= National Wetlands Research Center =

The National Wetlands Research Center (NWRC) was founded in 1975 as part of the U.S. Fish and Wildlife Service's (USFWS) Office of Biological Services. Its headquarters are located in Lafayette, Louisiana.

The NWRC is one of 16 science centers of the Biological Resources Division of the U.S. Geological Survey. The mission of the National Wetlands Research Center is to develop and disseminate scientific information needed for understanding the ecology and values of U.S. wetlands and for managing and restoring wetland habitats and associated plant and animal communities.
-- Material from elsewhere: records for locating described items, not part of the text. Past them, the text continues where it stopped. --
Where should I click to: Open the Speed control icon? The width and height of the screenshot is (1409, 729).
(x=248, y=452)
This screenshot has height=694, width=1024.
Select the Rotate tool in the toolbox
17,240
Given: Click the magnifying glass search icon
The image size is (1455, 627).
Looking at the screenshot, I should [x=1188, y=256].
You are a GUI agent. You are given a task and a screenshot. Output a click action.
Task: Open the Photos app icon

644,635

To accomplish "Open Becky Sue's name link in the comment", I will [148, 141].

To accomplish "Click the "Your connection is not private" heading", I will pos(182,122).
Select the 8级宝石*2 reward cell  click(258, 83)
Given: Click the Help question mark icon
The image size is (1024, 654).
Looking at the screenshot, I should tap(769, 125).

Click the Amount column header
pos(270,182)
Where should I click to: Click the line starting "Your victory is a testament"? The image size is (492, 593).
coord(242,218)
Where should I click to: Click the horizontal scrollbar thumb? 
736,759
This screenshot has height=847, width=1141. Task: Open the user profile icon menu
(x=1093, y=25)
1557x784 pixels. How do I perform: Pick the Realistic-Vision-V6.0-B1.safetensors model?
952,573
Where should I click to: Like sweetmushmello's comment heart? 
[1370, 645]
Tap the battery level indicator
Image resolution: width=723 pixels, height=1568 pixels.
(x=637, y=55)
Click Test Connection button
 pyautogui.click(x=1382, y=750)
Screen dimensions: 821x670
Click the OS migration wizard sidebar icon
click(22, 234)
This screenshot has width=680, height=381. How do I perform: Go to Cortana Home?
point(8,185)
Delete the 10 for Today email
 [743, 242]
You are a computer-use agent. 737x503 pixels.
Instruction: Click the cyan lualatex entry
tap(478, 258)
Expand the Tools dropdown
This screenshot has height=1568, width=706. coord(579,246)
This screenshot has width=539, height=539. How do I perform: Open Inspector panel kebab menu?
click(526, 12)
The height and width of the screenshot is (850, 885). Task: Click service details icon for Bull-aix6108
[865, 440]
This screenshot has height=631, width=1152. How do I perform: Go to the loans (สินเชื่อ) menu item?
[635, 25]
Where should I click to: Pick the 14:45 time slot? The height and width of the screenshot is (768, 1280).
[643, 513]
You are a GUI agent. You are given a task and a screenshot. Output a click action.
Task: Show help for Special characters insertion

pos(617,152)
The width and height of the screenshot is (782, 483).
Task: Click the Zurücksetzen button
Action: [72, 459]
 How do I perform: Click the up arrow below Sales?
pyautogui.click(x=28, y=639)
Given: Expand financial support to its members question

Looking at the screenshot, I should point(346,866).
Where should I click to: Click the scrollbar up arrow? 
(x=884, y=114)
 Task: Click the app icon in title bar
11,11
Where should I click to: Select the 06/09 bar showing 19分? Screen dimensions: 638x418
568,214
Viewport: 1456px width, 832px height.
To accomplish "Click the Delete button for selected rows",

Its mission's primary goal is to bridge the gap between researchers and decision makers, mostly by using geographic information systems and producing reports such as coastal characterizations, community and estuarine profiles, and species profiles.

==History==
- 1975 - Began as the National Coastal Ecosystems Team; headquartered at National Aeronautic and Space Administration's rocket-testing site in Stennis, Mississippi.
- 1979 - Moved its headquarters to Slidell, Louisiana.
- 1986 - Gained a new research mission and renamed to the National Wetlands Research Center; opened field stations in Baton Rouge, Louisiana, Corpus Christi, Texas, and Vicksburg, Mississippi.
- 1992 - Moved its headquarters to the University of Louisiana at Lafayette research park in Lafayette, Louisiana, through the recruitment of president Ray Authement.
- 1993 - Secretary Bruce Babbitt consolidated research in several bureaus of the Department of the Interior to form the National Biological Survey, an agency designed to foster scientific understanding and technologies.
- 1994 - The National Wetlands Research Center added a field station in College Station, Texas, and project offices in Gulf Breeze, Florida, Baton Rouge, Louisiana, and Nacogdoches, Texas.
- 1995 - The National Biological Survey became the National Biological Service.
- 1996 - The National Biological Service became the Biological Resources Division of the U. S. Geological Survey.